На следующий день мама почувствовала себя немного бодрее. Мы удобно устроили ее на шезлонге. Я ходил взад и вперед по комнате и, желая ее развлечь, рассказывал о своих успехах, приукрашивая свой рассказ всякими шутками и анекдотами. За смехом и улыбками я скрывал все горе моего сердца. Она смотрела на меня с восхищением и спрашивала то одно, то другое. А потом, обратившись ко мне тоненьким, еле слышным голоском, она захотела узнать, удалось ли мне сделать хоть какие-нибудь сбережения. Болезненно переживала она то, что забота о всей семье тяжелым грузом легла на мои плечи. Тогда я снова солгал. Я подошел к ней вплотную, как бы желая доверить ей тайну, и сказал, что в Коммерческом банке в Милане у меня лежат пятьдесят тысяч лир. Она просияла и, глубоко вздохнув, сказала: «Теперь могу умереть спокойно». Огромным усилием воли я постарался подавить свое горе. Так как я надеялся провести некоторое время с мамой, то захватил с собой свое обмундирование. Она захотела видеть все мои костюмы и просила, чтобы я надевал их на себя один за другим. Как было отказать? Бедная мама! При каждой перемене она восклицала: «Как хорошо! Какой ты красивый!» Она видела меня глазами матери. И вдруг, точно сраженная радостью, она вытянула вперед свои высохшие, как у скелета, руки, притянула меня к себе и разразилась рыданиями. Она увидела осуществленными в сыне свои давнишние мечты. Потом она настоятельно просила меня ни под каким видом не трогать моих сбережений, так как — жизнь наша в какой-то степени в руках божиих, — сказала она, — и если бы вдруг случилось, что я потерял голос, я был бы все же обеспечен хлебом насущным.

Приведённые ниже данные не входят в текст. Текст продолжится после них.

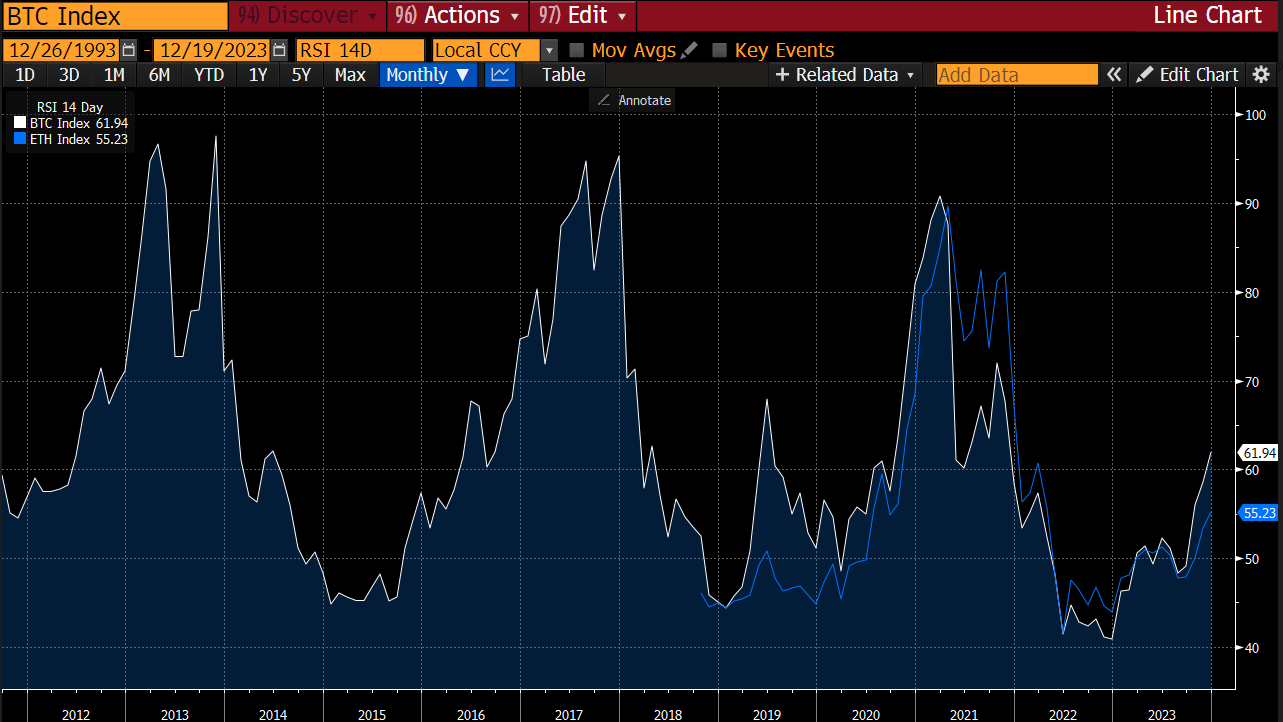Click the Add Data input field
This screenshot has height=722, width=1283.
tap(1016, 75)
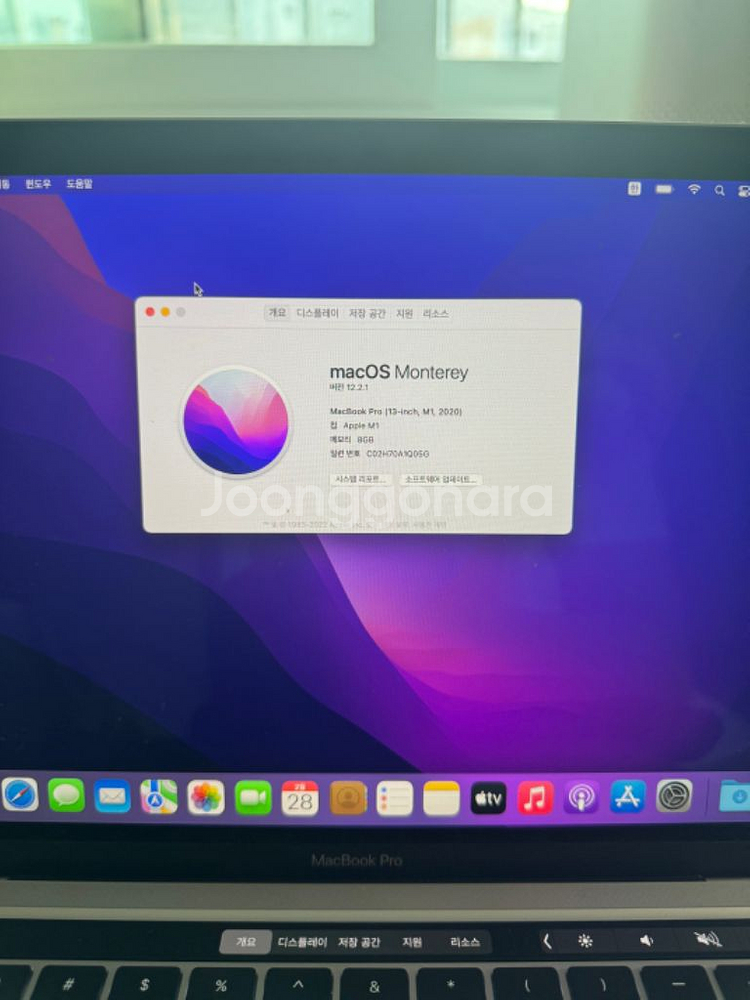Open System Preferences gear icon
The image size is (750, 1000).
674,796
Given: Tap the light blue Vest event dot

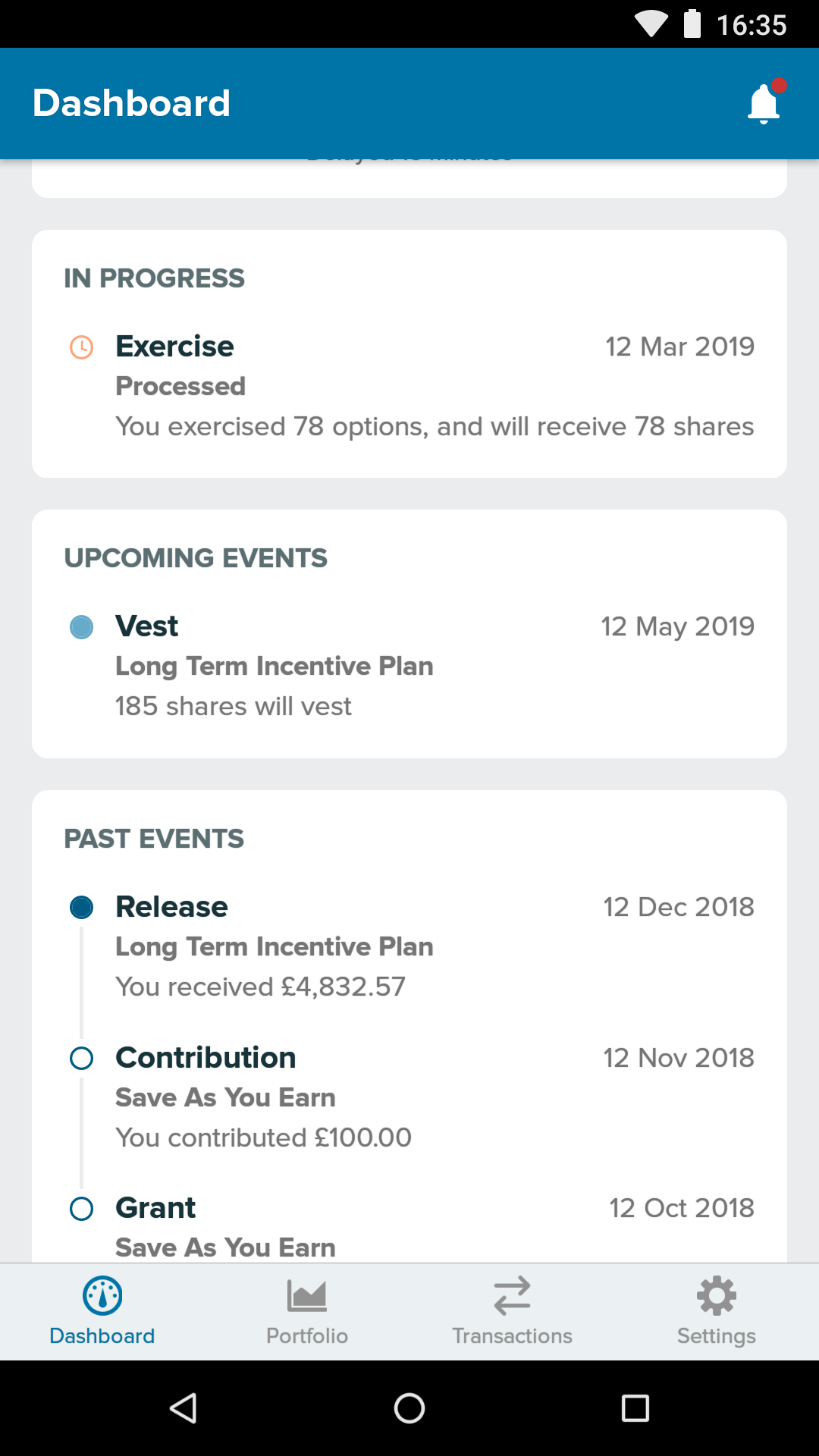Looking at the screenshot, I should click(x=81, y=627).
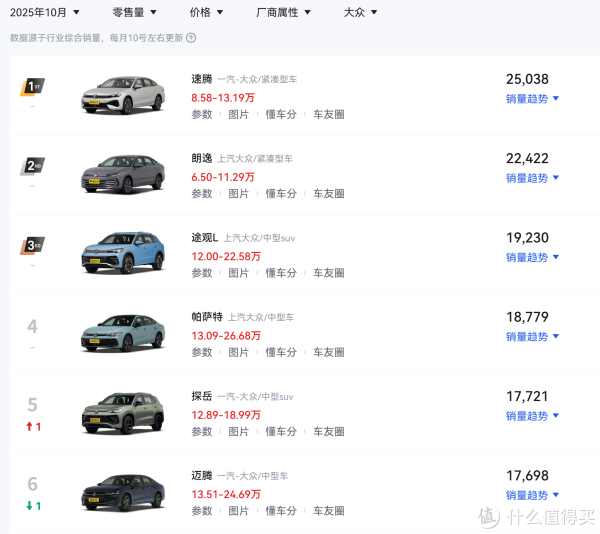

На другой день в четыре часа пополудни она захотела встать с шезлонга, жалуясь на большую усталость и выразив желание лечь. Встав на ноги, она попросила меня дать ей самой пройти к себе в комнату. Чтобы не раздражать ее, я сопровождал ее только взглядом. Но едва она переступила порог, как зашаталась и упала бы, если бы я не подоспел вовремя и не подхватил ее. Я поднял ее на руки и уложил на кровать. Она смотрела мне в глаза, в самые зрачки так пристально и напряженно, точно хотела навсегда запечатлеть свой взор в моем. Ее последние слова были: «На тебя оставляю моих девочек» — и через несколько минут ее не стало.